_Work required:_ Return each line in the records below that includes "checkmark".

_Available records:_
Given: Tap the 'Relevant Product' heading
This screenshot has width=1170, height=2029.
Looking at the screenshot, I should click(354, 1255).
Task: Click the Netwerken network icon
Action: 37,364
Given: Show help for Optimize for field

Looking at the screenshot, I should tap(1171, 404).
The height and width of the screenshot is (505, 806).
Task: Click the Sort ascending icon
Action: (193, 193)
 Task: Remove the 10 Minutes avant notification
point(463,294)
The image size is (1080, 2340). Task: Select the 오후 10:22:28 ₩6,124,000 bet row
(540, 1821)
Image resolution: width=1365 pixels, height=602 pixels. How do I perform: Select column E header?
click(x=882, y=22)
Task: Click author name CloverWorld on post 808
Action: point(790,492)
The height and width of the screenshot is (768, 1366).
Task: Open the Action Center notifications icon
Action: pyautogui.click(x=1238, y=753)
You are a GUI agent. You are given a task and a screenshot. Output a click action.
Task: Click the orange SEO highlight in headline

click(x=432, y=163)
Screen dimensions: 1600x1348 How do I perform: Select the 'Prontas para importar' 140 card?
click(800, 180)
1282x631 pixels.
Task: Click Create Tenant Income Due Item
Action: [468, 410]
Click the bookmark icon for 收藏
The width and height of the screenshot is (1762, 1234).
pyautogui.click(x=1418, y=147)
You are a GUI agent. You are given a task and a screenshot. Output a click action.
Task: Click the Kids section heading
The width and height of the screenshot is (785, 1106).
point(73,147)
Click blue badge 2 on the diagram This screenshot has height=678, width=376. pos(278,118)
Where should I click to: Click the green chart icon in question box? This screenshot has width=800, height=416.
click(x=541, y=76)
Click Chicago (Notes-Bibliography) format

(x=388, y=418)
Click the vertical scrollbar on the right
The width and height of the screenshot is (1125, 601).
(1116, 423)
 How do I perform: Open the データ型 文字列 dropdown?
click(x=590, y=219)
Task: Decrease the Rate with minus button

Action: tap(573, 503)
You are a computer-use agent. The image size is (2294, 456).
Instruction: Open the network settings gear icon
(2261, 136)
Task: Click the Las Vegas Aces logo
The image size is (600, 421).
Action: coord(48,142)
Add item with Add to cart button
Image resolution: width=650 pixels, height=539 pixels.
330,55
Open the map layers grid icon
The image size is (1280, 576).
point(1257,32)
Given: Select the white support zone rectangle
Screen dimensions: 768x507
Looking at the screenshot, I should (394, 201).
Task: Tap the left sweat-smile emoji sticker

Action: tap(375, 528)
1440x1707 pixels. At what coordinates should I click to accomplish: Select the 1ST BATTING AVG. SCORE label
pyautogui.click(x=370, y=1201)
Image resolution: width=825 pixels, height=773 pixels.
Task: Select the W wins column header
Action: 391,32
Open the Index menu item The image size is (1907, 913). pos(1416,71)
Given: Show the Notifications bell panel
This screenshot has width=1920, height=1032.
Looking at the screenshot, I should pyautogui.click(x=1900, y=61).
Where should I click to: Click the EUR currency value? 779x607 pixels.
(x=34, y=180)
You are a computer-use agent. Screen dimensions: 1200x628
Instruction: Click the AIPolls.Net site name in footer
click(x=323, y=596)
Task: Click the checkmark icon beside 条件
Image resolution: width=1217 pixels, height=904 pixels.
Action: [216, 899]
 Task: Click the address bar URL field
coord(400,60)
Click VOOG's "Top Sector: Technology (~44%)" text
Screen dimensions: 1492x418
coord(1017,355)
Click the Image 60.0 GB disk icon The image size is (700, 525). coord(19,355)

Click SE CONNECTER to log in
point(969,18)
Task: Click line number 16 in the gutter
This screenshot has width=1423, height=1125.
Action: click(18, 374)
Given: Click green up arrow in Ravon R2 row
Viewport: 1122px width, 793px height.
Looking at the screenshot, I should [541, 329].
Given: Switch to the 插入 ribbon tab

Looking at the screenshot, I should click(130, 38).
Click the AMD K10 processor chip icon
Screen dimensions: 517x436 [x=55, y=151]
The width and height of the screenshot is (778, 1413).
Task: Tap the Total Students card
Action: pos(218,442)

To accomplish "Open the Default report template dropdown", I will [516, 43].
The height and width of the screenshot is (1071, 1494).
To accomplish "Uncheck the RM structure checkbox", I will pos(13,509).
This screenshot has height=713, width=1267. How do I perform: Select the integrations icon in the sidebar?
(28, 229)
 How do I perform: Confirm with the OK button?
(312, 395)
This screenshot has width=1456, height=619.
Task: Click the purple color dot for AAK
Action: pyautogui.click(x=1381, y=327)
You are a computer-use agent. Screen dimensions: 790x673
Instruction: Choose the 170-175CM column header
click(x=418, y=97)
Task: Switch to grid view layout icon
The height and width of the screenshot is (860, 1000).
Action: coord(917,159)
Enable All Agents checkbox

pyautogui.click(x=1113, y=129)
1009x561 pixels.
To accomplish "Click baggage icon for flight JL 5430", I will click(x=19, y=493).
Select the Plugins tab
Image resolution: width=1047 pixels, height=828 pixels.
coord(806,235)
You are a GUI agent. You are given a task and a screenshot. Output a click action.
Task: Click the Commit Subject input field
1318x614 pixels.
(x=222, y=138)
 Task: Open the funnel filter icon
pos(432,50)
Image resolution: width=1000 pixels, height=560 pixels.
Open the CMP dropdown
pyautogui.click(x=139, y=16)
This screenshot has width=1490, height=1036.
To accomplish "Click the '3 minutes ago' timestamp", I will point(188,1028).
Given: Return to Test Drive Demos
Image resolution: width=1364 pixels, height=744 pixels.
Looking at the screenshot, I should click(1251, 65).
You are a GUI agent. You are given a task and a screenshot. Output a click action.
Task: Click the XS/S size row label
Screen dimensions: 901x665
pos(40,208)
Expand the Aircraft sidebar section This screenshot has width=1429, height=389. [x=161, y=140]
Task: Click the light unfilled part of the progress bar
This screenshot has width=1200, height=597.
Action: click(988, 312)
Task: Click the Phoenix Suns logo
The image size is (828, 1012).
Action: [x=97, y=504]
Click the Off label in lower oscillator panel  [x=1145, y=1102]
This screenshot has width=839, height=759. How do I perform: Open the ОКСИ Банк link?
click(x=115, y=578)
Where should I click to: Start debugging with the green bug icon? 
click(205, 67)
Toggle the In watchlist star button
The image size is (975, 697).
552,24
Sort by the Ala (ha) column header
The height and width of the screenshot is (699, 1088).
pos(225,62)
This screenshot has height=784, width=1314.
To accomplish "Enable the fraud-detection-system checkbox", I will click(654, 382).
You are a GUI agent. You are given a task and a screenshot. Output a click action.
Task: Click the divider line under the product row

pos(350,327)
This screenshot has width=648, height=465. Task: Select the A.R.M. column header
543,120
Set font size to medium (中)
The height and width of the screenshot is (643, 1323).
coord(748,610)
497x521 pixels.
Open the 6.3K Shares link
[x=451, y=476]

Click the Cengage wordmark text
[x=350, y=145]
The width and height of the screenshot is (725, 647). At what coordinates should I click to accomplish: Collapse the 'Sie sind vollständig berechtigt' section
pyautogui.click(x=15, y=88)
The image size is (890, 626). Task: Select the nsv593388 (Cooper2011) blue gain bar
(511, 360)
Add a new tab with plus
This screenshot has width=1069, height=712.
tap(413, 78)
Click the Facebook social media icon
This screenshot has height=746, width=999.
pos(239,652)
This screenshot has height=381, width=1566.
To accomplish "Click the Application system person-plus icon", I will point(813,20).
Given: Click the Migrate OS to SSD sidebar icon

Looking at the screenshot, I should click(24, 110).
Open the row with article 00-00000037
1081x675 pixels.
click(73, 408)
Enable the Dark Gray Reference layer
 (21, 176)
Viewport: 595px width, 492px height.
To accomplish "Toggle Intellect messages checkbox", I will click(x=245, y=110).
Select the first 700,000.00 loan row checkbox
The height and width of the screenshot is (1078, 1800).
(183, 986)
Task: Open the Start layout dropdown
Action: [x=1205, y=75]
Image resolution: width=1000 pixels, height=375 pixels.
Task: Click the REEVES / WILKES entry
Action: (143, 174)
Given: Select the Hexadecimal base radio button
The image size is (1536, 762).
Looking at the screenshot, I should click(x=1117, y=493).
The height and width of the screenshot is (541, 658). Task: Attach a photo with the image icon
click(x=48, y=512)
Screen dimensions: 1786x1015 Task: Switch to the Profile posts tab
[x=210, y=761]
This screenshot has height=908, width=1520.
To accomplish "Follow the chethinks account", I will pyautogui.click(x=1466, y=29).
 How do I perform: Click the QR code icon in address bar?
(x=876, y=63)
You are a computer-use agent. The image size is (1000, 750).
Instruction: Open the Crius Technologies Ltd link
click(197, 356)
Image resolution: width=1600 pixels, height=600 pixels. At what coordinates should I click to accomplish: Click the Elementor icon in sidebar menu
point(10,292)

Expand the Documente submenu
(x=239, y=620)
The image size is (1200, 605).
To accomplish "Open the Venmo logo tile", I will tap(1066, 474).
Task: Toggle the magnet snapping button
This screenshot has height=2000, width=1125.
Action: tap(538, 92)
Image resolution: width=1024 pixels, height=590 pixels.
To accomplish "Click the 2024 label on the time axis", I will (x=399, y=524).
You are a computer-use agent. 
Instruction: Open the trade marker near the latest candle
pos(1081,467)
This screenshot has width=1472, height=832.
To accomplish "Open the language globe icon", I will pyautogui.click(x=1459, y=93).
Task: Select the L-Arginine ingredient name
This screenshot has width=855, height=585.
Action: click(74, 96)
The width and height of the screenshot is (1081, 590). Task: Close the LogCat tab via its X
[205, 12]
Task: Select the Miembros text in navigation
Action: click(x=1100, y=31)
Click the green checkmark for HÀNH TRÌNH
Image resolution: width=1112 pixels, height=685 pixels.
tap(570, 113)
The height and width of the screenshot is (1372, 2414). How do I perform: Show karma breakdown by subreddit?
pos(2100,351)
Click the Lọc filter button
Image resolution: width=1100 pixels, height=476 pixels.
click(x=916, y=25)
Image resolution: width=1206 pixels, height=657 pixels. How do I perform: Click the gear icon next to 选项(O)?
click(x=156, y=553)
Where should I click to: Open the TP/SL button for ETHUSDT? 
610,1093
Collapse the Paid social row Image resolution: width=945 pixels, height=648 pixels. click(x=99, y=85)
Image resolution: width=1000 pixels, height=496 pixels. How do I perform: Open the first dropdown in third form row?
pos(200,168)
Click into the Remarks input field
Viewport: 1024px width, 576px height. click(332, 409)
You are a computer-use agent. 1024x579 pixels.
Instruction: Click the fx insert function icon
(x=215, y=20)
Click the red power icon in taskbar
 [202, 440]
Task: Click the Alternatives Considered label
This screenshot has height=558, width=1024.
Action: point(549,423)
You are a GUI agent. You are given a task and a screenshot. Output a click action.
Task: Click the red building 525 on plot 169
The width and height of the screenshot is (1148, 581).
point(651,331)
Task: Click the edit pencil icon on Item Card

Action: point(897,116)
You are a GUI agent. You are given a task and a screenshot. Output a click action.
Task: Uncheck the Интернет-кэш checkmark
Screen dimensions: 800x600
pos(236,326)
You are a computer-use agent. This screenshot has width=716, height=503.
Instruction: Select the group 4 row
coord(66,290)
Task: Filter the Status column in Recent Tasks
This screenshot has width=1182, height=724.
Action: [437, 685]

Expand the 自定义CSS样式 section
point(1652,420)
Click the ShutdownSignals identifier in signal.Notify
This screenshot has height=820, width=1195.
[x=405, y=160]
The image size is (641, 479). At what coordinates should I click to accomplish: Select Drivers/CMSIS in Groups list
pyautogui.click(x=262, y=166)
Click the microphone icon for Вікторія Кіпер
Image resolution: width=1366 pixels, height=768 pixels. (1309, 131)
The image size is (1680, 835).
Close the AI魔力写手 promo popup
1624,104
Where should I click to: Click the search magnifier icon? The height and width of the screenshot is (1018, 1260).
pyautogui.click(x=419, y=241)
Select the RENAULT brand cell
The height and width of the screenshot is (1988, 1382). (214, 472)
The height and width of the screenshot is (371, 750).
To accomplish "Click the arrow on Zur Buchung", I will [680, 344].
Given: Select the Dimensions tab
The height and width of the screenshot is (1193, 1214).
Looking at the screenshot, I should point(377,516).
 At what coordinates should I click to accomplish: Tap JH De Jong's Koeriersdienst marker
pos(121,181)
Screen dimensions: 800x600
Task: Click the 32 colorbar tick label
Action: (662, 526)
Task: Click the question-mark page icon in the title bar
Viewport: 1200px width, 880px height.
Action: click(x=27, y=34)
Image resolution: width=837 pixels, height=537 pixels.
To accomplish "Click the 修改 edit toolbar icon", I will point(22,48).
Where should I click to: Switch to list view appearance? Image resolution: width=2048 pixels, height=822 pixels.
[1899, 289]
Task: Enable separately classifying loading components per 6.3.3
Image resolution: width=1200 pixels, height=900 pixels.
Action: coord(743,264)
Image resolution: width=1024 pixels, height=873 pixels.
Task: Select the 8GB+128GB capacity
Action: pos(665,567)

_Task response:_
Task: Click the checkmark icon beside 条件
Click the green checkmark for HÀNH TRÌNH
Task: Uncheck the Интернет-кэш checkmark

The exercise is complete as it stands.